→ AIM OF THE TASK: Copy the following entries exactly as they appear.
** START OF THE DATA **
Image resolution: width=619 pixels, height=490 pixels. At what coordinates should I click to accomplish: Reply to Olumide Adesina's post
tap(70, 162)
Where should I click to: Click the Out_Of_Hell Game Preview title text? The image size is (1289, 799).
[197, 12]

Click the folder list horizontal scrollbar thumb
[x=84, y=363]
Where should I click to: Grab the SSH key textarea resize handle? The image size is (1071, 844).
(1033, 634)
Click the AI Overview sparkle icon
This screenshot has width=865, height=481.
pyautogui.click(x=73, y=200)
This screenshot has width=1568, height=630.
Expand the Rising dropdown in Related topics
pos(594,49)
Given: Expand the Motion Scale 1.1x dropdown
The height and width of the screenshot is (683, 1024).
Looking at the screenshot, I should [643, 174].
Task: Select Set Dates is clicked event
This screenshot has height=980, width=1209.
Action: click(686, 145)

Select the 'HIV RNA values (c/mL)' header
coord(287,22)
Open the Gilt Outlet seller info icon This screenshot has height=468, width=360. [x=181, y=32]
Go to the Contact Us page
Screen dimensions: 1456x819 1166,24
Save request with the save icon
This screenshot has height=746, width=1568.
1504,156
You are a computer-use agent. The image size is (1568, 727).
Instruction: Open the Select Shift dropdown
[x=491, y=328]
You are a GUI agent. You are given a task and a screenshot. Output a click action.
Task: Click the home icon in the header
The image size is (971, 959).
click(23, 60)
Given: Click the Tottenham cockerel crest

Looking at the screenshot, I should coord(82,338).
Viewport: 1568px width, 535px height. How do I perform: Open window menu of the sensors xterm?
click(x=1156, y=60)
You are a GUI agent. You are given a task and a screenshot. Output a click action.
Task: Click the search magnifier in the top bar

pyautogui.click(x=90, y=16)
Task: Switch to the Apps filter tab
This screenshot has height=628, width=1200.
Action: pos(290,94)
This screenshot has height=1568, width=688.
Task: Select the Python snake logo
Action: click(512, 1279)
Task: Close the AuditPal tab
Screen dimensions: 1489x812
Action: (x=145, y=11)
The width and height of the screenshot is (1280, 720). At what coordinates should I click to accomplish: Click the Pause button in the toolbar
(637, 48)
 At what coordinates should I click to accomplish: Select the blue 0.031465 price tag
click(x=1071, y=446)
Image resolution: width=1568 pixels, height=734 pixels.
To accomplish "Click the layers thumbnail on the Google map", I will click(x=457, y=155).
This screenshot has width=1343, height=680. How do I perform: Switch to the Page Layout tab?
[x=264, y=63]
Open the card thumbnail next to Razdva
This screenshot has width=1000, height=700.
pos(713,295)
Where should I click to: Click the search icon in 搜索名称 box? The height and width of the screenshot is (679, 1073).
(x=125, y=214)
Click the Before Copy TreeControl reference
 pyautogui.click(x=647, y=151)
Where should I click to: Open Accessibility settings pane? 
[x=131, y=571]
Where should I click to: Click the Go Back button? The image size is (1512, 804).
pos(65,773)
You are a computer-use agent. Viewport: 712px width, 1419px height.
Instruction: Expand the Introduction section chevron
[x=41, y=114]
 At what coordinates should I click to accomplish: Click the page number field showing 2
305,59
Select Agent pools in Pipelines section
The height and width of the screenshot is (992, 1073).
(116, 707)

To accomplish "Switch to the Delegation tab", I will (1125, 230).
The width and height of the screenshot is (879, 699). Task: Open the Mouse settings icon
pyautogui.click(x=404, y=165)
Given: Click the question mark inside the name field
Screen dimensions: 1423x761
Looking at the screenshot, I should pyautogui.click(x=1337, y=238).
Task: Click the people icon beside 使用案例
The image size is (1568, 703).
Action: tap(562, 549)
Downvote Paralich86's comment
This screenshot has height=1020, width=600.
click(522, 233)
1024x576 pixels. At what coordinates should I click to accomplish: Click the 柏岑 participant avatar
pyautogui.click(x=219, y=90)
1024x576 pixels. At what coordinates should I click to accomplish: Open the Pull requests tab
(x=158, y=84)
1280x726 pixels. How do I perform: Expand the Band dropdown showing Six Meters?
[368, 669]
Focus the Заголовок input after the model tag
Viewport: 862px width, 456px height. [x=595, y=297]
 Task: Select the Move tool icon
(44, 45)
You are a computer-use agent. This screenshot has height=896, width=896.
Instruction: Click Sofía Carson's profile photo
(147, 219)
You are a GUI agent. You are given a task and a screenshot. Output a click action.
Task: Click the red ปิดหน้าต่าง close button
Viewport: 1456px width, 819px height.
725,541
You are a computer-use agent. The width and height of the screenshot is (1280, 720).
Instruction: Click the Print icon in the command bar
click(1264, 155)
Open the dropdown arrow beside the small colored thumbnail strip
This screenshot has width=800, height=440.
** END OF THE DATA **
→ RESPONSE:
Image resolution: width=619 pixels, height=490 pixels. At what coordinates should I click to accomplish: Reply to Olumide Adesina's post
tap(70, 162)
Where should I click to: Click the Out_Of_Hell Game Preview title text? The image size is (1289, 799).
[197, 12]

Click the folder list horizontal scrollbar thumb
[x=84, y=363]
Where should I click to: Grab the SSH key textarea resize handle? The image size is (1071, 844).
(1033, 634)
Click the AI Overview sparkle icon
This screenshot has width=865, height=481.
pyautogui.click(x=73, y=200)
This screenshot has width=1568, height=630.
Expand the Rising dropdown in Related topics
pos(594,49)
Given: Expand the Motion Scale 1.1x dropdown
The height and width of the screenshot is (683, 1024).
Looking at the screenshot, I should [643, 174].
Task: Select Set Dates is clicked event
This screenshot has height=980, width=1209.
Action: click(686, 145)

Select the 'HIV RNA values (c/mL)' header
coord(287,22)
Open the Gilt Outlet seller info icon This screenshot has height=468, width=360. [x=181, y=32]
Go to the Contact Us page
Screen dimensions: 1456x819 1166,24
Save request with the save icon
This screenshot has height=746, width=1568.
1504,156
You are a computer-use agent. The image size is (1568, 727).
Instruction: Open the Select Shift dropdown
[x=491, y=328]
You are a GUI agent. You are given a task and a screenshot. Output a click action.
Task: Click the home icon in the header
The image size is (971, 959).
click(23, 60)
Given: Click the Tottenham cockerel crest

Looking at the screenshot, I should coord(82,338).
Viewport: 1568px width, 535px height. How do I perform: Open window menu of the sensors xterm?
click(x=1156, y=60)
You are a GUI agent. You are given a task and a screenshot. Output a click action.
Task: Click the search magnifier in the top bar

pyautogui.click(x=90, y=16)
Task: Switch to the Apps filter tab
This screenshot has height=628, width=1200.
Action: pos(290,94)
This screenshot has height=1568, width=688.
Task: Select the Python snake logo
Action: click(512, 1279)
Task: Close the AuditPal tab
Screen dimensions: 1489x812
Action: (x=145, y=11)
The width and height of the screenshot is (1280, 720). At what coordinates should I click to accomplish: Click the Pause button in the toolbar
(637, 48)
 At what coordinates should I click to accomplish: Select the blue 0.031465 price tag
click(x=1071, y=446)
Image resolution: width=1568 pixels, height=734 pixels.
To accomplish "Click the layers thumbnail on the Google map", I will click(x=457, y=155).
This screenshot has width=1343, height=680. How do I perform: Switch to the Page Layout tab?
[x=264, y=63]
Open the card thumbnail next to Razdva
This screenshot has width=1000, height=700.
pos(713,295)
Where should I click to: Click the search icon in 搜索名称 box? The height and width of the screenshot is (679, 1073).
(x=125, y=214)
Click the Before Copy TreeControl reference
 pyautogui.click(x=647, y=151)
Where should I click to: Open Accessibility settings pane? 
[x=131, y=571]
Where should I click to: Click the Go Back button? The image size is (1512, 804).
pos(65,773)
You are a computer-use agent. Viewport: 712px width, 1419px height.
Instruction: Expand the Introduction section chevron
[x=41, y=114]
 At what coordinates should I click to accomplish: Click the page number field showing 2
305,59
Select Agent pools in Pipelines section
The height and width of the screenshot is (992, 1073).
(116, 707)

To accomplish "Switch to the Delegation tab", I will (1125, 230).
The width and height of the screenshot is (879, 699). Task: Open the Mouse settings icon
pyautogui.click(x=404, y=165)
Given: Click the question mark inside the name field
Screen dimensions: 1423x761
Looking at the screenshot, I should pyautogui.click(x=1337, y=238).
Task: Click the people icon beside 使用案例
The image size is (1568, 703).
Action: tap(562, 549)
Downvote Paralich86's comment
This screenshot has height=1020, width=600.
click(522, 233)
1024x576 pixels. At what coordinates should I click to accomplish: Click the 柏岑 participant avatar
pyautogui.click(x=219, y=90)
1024x576 pixels. At what coordinates should I click to accomplish: Open the Pull requests tab
(x=158, y=84)
1280x726 pixels. How do I perform: Expand the Band dropdown showing Six Meters?
[368, 669]
Focus the Заголовок input after the model tag
Viewport: 862px width, 456px height. [x=595, y=297]
 Task: Select the Move tool icon
(44, 45)
You are a computer-use agent. This screenshot has height=896, width=896.
Instruction: Click Sofía Carson's profile photo
(147, 219)
You are a GUI agent. You are given a task and a screenshot. Output a click action.
Task: Click the red ปิดหน้าต่าง close button
Viewport: 1456px width, 819px height.
725,541
You are a computer-use agent. The width and height of the screenshot is (1280, 720).
Instruction: Click the Print icon in the command bar
click(1264, 155)
Open the dropdown arrow beside the small colored thumbnail strip
This screenshot has width=800, height=440.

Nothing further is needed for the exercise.